Problem requirements >> In the question about FTP over SSH, why does the writer want to stream the data straight through instead of downloading it onto machine B first?

----- Text passage -----

FTP over SSH – Transferring Files from Third Server

ftpsftpsshssh-tunneltunneling

I have a machine A.
From it, I can SSH to machine B.
Machine B can FTP to machine C.
I want to download files from C, onto A.
I do not have access from A to C directly.

                 Port 20 and 21
┌───┐     ┌───┐  FTP Control    ┌─────────────────┐
│   │ SSH │   ├────────────────►│                 │
│ A ├────►│ B │                 │ C - with files  │
│   │     │   ├────────────────►│     I want      │
└───┘     └───┘  FTP data       │                 │
                 Random ports   └─────────────────┘

I know there's a million questions on this site about SFTP.
As far as I can tell, this is not the same as SFTP.
With SFTP it seems the SSH server must be the same server that has the files to be downloaded, which is not the problem here.
Is this correct? Or is there any way to do this with a simple SFTP command and some additional arguments?

Are there any easy ways to do this?
The files are large, and the disk and memory on B is tiny, so if possible I'd like to stream the data straight through. (Compared to doing a two-step FTP download onto the disk of B.)

In general SSH can tunnel anything. But apparently FTP uses more than just port 20 and 21. It uses a whole bunch of random and unpredictable ports, new ones for each file operation. The possible range of such FTP ports is so large that with one client I tried, I wasn't able to just port-forward the whole range with SSH.

----- Record set -----

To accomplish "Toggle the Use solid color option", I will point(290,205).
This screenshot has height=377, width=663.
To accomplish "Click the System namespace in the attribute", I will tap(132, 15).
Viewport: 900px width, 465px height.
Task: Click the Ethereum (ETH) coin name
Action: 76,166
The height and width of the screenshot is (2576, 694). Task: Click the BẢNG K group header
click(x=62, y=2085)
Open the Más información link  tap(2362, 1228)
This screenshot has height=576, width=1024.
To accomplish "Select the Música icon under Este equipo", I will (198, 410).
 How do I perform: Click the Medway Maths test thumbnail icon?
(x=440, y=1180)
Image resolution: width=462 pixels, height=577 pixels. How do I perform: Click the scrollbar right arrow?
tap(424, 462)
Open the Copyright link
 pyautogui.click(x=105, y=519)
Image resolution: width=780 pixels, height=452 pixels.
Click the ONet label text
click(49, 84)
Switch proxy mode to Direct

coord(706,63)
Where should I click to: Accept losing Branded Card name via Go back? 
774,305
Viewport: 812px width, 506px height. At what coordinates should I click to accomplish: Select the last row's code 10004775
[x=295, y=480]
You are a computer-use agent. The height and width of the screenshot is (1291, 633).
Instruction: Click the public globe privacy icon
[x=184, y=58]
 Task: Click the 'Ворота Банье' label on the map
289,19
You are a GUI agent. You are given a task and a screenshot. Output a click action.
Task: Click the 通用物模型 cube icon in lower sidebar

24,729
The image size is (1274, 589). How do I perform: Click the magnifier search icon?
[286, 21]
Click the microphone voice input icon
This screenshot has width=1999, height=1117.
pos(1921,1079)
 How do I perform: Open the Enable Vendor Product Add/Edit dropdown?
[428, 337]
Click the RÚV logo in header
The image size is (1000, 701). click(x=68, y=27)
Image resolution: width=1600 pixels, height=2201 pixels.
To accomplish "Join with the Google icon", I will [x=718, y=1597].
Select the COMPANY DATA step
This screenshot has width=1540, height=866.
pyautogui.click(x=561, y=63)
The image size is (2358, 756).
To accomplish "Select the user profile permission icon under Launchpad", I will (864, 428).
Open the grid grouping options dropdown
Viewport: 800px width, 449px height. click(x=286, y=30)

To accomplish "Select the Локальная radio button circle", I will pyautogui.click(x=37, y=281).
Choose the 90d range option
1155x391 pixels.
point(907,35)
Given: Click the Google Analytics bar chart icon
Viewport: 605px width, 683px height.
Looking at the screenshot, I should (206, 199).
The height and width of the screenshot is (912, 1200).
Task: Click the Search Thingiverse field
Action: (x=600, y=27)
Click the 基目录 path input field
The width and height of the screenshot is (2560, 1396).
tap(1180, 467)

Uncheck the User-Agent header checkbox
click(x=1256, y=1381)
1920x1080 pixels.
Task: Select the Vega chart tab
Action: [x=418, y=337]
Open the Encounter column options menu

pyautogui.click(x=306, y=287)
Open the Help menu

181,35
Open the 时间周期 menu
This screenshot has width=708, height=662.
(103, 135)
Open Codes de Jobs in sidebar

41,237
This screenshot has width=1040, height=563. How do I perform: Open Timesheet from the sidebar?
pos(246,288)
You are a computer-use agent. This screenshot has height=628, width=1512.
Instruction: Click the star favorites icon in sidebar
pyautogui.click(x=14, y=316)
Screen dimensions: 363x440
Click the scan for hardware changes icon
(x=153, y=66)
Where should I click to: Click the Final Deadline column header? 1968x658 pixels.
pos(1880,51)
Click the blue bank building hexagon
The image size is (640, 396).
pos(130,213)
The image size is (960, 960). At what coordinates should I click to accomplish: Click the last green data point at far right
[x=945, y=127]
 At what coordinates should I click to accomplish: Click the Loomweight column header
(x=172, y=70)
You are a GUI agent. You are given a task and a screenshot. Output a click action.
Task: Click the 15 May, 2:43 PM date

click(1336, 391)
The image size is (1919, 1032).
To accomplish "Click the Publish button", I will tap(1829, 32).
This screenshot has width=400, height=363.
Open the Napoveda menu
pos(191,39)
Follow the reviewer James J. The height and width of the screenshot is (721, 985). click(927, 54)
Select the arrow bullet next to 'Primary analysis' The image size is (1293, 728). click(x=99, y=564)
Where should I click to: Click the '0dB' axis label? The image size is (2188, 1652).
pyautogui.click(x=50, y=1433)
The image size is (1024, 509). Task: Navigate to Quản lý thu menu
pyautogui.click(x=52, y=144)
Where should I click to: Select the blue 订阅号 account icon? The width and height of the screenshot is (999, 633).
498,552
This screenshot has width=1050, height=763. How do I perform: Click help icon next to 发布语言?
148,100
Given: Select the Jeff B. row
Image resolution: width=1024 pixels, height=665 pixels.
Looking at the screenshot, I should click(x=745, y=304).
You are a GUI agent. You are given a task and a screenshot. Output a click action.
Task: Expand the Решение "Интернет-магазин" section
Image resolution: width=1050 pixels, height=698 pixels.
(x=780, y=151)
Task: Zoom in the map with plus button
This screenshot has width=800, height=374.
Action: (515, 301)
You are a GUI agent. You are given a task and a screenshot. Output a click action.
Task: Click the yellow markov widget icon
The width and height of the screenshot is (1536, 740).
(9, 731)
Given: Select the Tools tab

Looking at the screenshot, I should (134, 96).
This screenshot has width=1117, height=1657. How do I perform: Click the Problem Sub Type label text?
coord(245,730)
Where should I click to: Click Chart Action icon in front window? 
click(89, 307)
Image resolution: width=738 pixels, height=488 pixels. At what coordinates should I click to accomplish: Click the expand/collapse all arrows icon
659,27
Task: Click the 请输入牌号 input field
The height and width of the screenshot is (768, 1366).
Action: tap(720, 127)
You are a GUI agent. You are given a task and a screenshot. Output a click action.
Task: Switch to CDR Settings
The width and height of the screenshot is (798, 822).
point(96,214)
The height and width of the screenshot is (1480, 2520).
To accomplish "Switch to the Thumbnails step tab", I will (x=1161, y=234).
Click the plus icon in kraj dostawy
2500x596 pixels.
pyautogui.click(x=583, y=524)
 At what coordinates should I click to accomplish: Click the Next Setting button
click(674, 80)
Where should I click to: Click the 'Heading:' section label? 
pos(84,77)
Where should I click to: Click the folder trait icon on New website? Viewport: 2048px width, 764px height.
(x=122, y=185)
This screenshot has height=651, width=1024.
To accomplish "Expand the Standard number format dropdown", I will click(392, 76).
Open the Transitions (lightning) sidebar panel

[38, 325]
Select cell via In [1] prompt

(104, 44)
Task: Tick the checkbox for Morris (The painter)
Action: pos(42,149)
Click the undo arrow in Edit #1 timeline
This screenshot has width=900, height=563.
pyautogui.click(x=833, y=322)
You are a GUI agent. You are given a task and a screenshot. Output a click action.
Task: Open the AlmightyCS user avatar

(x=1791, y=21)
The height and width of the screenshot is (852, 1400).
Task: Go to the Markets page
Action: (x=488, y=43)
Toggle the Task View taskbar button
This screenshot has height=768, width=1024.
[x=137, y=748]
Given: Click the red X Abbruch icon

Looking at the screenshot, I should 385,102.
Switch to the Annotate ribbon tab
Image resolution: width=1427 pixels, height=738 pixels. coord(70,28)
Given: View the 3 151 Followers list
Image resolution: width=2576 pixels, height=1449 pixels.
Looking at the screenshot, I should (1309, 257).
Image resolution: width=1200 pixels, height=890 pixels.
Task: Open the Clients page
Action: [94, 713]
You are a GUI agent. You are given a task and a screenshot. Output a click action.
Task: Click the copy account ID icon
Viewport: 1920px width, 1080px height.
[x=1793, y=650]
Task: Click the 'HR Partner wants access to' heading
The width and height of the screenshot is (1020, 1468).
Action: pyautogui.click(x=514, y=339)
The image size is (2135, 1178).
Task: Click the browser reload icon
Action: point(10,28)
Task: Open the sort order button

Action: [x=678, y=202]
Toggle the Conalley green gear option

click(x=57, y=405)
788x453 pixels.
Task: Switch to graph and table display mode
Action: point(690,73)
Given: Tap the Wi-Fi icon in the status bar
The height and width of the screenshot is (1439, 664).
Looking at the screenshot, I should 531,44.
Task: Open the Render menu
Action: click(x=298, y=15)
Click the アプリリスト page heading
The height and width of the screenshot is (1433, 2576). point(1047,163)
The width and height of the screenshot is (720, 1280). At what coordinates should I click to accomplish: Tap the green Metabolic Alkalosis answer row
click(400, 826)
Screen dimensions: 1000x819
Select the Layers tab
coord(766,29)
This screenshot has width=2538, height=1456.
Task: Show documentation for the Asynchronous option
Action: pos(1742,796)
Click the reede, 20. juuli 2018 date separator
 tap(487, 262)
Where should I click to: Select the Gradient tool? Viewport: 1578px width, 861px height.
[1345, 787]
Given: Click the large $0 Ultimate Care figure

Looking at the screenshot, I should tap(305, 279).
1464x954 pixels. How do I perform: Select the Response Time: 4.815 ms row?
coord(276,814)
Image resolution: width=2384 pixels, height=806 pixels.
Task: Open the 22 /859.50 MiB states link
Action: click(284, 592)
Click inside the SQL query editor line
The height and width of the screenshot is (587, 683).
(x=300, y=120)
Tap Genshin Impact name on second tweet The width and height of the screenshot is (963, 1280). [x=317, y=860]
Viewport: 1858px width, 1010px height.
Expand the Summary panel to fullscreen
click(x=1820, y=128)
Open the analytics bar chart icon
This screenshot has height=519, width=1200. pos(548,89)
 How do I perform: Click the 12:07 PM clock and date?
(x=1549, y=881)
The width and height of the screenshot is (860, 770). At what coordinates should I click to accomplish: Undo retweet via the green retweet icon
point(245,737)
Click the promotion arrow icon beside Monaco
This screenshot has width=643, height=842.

-----

Finished answer >> The files are large, and the disk and memory on machine B are tiny.